# Metal Degu/Chinchilla wheels



## Paws&Claws (Aug 29, 2009)

Hey Guys!

I've been looking for new metal wheels for the degus to replace there old ones. Unfortunately John Hopewell's wheels are smaller and more expensive than last time  They come in 8" or 10" (previously 12") and are now £55 (previously £50) = *£50 excluding P+P*.

After a long look on the net I found nothing else... however my other half had a look worldwide and found these wheels!

Large Solid Metal Steel 16" Exercise Wheel

They cost $34.99 (about £21.80) the shipping cost is $50.00 to the UK (about £31.49) = *£53.29 including P+P*

They are 16" so are suitable for Degus and Chinchilla's and cost less than John Hopewell.

I have purchased 2 of these wheels from America (the lady was very kind and combined postage!) and will let you all know what they are like when they arrive.
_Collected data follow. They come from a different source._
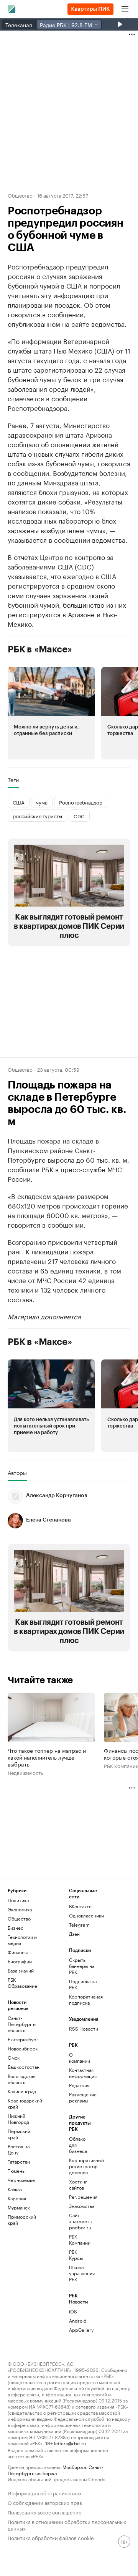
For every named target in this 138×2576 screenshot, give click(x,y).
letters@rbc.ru (70, 2442)
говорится (24, 314)
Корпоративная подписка (84, 1999)
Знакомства (79, 2206)
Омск (14, 2057)
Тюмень (16, 2170)
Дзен (74, 1933)
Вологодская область (21, 2079)
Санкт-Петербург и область (22, 2024)
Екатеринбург (23, 2039)
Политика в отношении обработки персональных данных (67, 2524)
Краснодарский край (23, 2103)
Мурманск (19, 2207)
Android (78, 2320)
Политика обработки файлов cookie (51, 2537)
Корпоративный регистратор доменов (79, 2166)
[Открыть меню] (125, 9)
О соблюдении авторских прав (45, 2502)
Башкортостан (23, 2066)
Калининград (22, 2091)
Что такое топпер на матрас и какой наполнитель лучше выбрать (47, 1757)
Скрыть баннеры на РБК (81, 1965)
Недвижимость (25, 1772)
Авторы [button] (17, 1472)
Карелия (17, 2198)
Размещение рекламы (79, 2097)
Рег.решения (79, 2196)
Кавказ (15, 2189)
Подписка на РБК (83, 1984)
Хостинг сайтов (78, 2184)
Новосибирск (23, 2048)
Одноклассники (84, 1915)
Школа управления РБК (79, 2273)
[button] (51, 713)
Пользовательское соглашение (44, 2511)
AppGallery (79, 2329)
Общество (20, 195)
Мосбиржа (74, 2466)
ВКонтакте (80, 1906)
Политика (18, 1900)
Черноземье (21, 2180)
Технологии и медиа (22, 1940)
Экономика (20, 1909)
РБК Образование (22, 1982)
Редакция (79, 2085)
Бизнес (15, 1927)
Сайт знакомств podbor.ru (79, 2221)
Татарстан (19, 2161)
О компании (79, 2057)
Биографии (20, 1961)
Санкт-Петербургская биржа (55, 2469)
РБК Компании (79, 2239)
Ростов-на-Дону (19, 2149)
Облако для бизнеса (78, 2144)
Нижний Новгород (18, 2118)
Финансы (18, 1952)
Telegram (79, 1924)
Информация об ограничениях (45, 2492)
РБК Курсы (76, 2254)
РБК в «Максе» (40, 649)
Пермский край (19, 2134)
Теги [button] (13, 780)
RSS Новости (83, 2028)
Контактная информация (79, 2073)
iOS (73, 2311)
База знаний (21, 1970)
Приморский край (22, 2219)
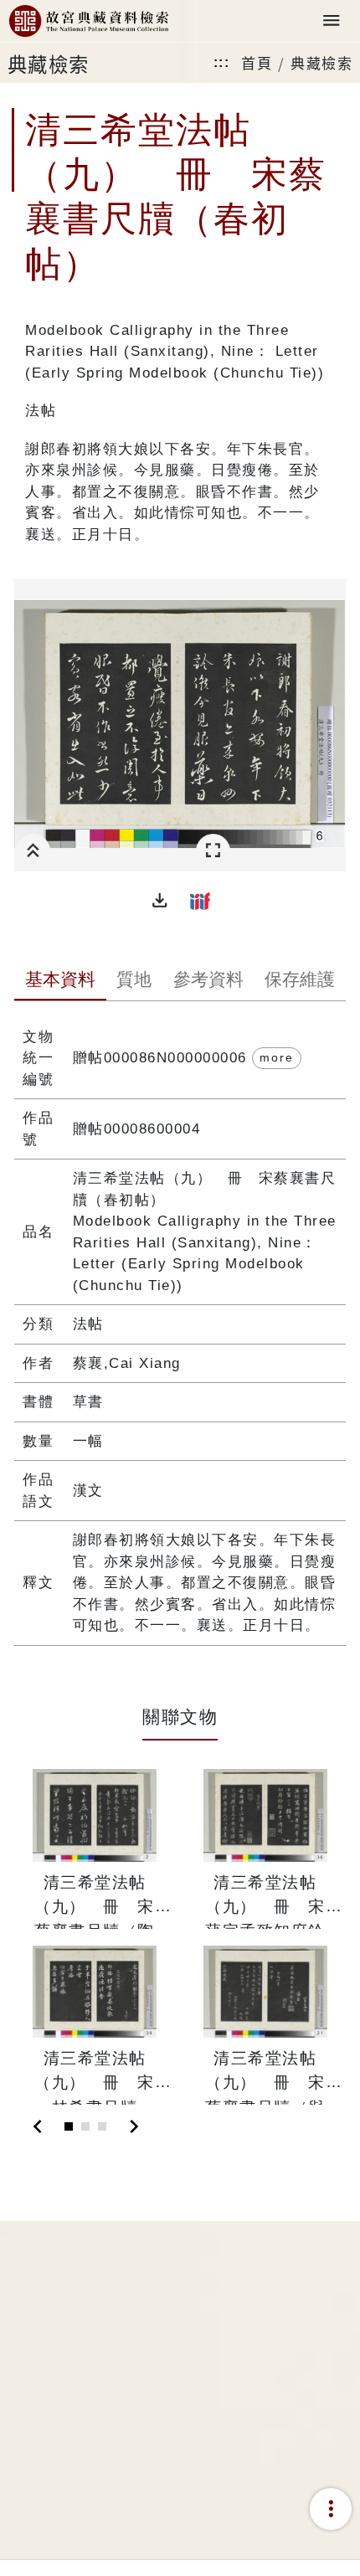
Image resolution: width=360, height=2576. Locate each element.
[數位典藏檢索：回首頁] (89, 21)
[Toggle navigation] (331, 21)
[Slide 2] (85, 2126)
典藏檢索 (321, 62)
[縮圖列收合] (33, 851)
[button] (160, 901)
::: (221, 62)
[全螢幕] (213, 851)
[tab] (59, 981)
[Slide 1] (68, 2126)
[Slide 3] (102, 2126)
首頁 (256, 62)
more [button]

I'll take some pictures and let you know if they are worth the money. I'm really excited for them to come  xxx


----------



## Lil Miss (Dec 11, 2010)

theres some one on this forum that makes them, just for future refference as they are much cheaper :lol:

http://www.petforums.co.uk/small-animal-classifieds/188690-metal-wheels-sale-25-videos.html


----------